• What to do:
Only lines containing "Viewport" are wanted from the data below. Copy those lines.

----

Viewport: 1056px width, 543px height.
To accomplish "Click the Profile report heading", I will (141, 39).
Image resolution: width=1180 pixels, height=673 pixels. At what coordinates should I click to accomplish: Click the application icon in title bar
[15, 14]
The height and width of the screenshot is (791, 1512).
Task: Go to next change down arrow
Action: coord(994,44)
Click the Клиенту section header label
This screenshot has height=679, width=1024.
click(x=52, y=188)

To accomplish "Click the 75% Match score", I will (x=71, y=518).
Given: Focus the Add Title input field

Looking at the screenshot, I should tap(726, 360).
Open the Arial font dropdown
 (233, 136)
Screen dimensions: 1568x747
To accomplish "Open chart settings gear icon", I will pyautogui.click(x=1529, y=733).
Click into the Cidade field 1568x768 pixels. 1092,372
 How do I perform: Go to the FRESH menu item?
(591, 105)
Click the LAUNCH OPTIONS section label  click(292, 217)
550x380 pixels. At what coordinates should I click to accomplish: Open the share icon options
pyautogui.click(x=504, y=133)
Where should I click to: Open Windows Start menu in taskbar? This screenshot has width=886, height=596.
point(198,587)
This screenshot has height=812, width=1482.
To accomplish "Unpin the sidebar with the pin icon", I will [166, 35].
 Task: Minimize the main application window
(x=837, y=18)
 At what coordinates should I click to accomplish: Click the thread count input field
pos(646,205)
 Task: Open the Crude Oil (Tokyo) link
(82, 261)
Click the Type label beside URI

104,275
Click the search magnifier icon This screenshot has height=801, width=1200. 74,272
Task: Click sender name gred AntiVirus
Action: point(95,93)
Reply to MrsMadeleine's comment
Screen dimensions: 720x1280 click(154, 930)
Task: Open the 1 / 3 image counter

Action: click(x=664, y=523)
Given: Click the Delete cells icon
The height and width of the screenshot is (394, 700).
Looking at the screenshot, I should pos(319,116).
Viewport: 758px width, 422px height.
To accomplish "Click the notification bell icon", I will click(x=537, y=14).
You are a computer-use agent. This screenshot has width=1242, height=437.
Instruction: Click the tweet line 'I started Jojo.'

----

• Task response:
Viewport: 1056px width, 543px height.
Viewport: 758px width, 422px height.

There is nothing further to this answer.